Pixel coordinate grounding data
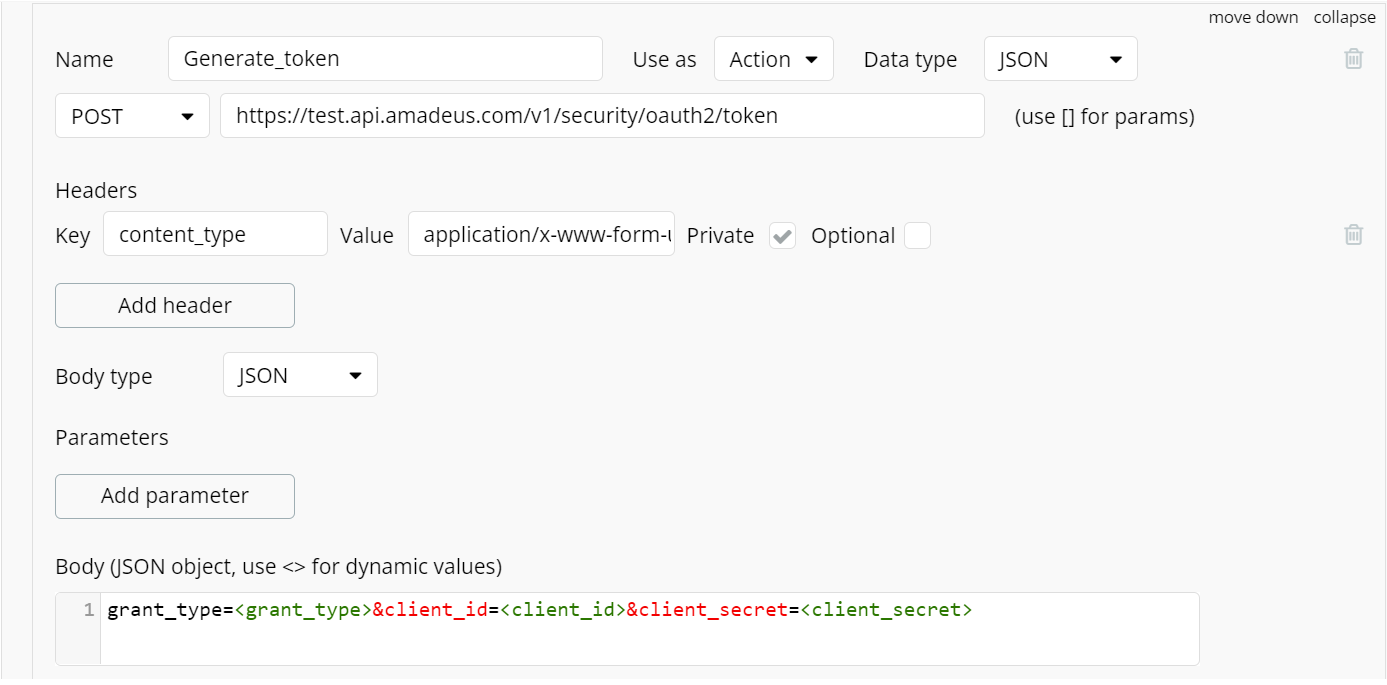Open the Data type JSON dropdown
Image resolution: width=1387 pixels, height=685 pixels.
click(x=1060, y=59)
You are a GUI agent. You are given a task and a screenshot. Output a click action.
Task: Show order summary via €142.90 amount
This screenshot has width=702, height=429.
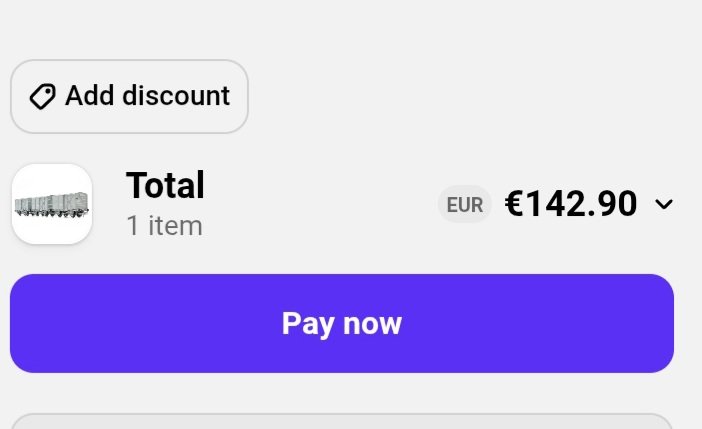(571, 204)
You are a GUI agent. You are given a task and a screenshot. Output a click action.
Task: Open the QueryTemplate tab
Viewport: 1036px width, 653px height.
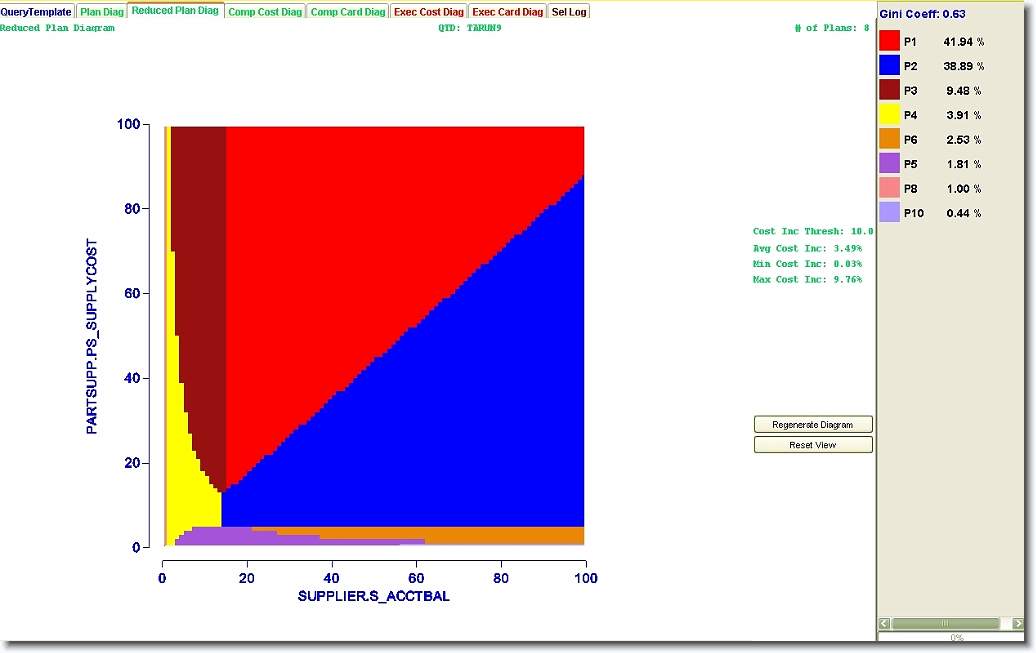(x=36, y=12)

= Exercise instructions =
Transcribe exactly, and only, the lines from the line with "Task: Open the QueryTemplate tab" through the last line of the records, inclusive; the pictures do not belong in the copy.

= Written solution =
Task: Open the QueryTemplate tab
Viewport: 1036px width, 653px height.
(x=36, y=12)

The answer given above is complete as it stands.